At-home COVID-19 antibody tests could determine certain risks

At home antibody test kit
Dr. Jonathon C Brown and Ms Maya Moshe are both testing serum samples on lateral flow immunoassay (LFIA) Kits. Imperial College London is leading a major programme of home testing for COVID-19 to track the progress of the infection across England. Called REACT, the programme was commissioned by the Department of Health and Social Care, and is being carried out in partnership with Imperial College Healthcare NHS Trust and Ipsos MORI. In 2020, the Barclay lab is responding to the pandemic by pivoting from influenza to study the novel coronavirus, SARS-CoV-2. Our research on SARS-CoV-2 includes basic virology, serology, immunology and environmental sampling. REACT testing kits.

New research led by Imperial College London, Including NIHR Imperial BRC Theme leads from the SGE and Infection and AMR themes with Infrastructure support for the Department of Epidemiology and Biostatistics provided by the NIHR Imperial BRC, has shown that lateral flow antibody tests could play a role in understanding population and individual level risk following COVID vaccination. This could inform the timing and roll-out of COVID vaccine boosters.

The research, published this week in Nature Communications, forms part of Imperial’s REACT study, which measured the prevalence of SARS-CoV-2 antibodies in England using rapid tests administered by participants at home. These finger-prick tests detect antibodies to the virus that causes COVID-19 following infection or vaccination.

This research investigated whether a negative antibody test after COVID vaccination was a marker of lower protection against severe disease. More than 350,000 adults provided self-test results between January – May 2021 during the vaccine roll-out in England. These results were then linked to routinely collected data on hospital admissions and death in the following six to nine months.

In the study, more than 190,000 people had received one or more vaccinations at least 14 days before the antibody test, two-thirds of whom reported a positive self-test result. Those who tested negative were more than twice as likely to be admitted to hospital with COVID-19 than those who tested positive. There were 389 deaths during the study follow-up period, including 20 from COVID-19. Overall, the risk of death was 1.6 times more likely among people who tested negative than those who tested positive.

Professor Helen Ward, from Imperial’s School of Public Health and NIHR Imperial BRC SGE Theme lead, said: “This simple COVID antibody test may help understand who may be at higher risk of poor health outcomes in the subsequent 6 to 9 months.”

The study included 26,000 clinically extremely vulnerable people (according to the Joint Committee on Vaccination and Immunisation criteria) who had received one or more vaccine doses. The risk of death in those who tested antibody-negative was 3.6 per 1000, compared to 1.7 per 1000 in those who tested positive.

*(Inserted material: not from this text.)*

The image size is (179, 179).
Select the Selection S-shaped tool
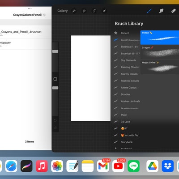[x=94, y=11]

The results from the antibody tests did not provide additional insights into who was at risk of poor health outcomes over and above using a combination of other health-related indicators such as age, sex, and pre-existing illnesses. However, the researchers suggest that nonetheless, these simple tests may provide a marker of population immunity that could inform the timing and prioritisation of COVID vaccine boosters.

Professor Paul Elliott, Director of the REACT programme, said: “Millions of people in England took part in the REACT Study of COVID-19, testing for the presence of the virus or antibodies. This report shows the importance of following people over time to understand who may be at risk of poor health outcomes in the future.”

The REal-time Assessment of Community Transmission (REACT) research programme was commissioned and funded by the Department of Health and Social Care in England and led by Imperial College London with logistic support from Ipsos, and infrastructure support from the National Institute for Health and Care Research (NIHR) Imperial Biomedical Research Centre (BRC).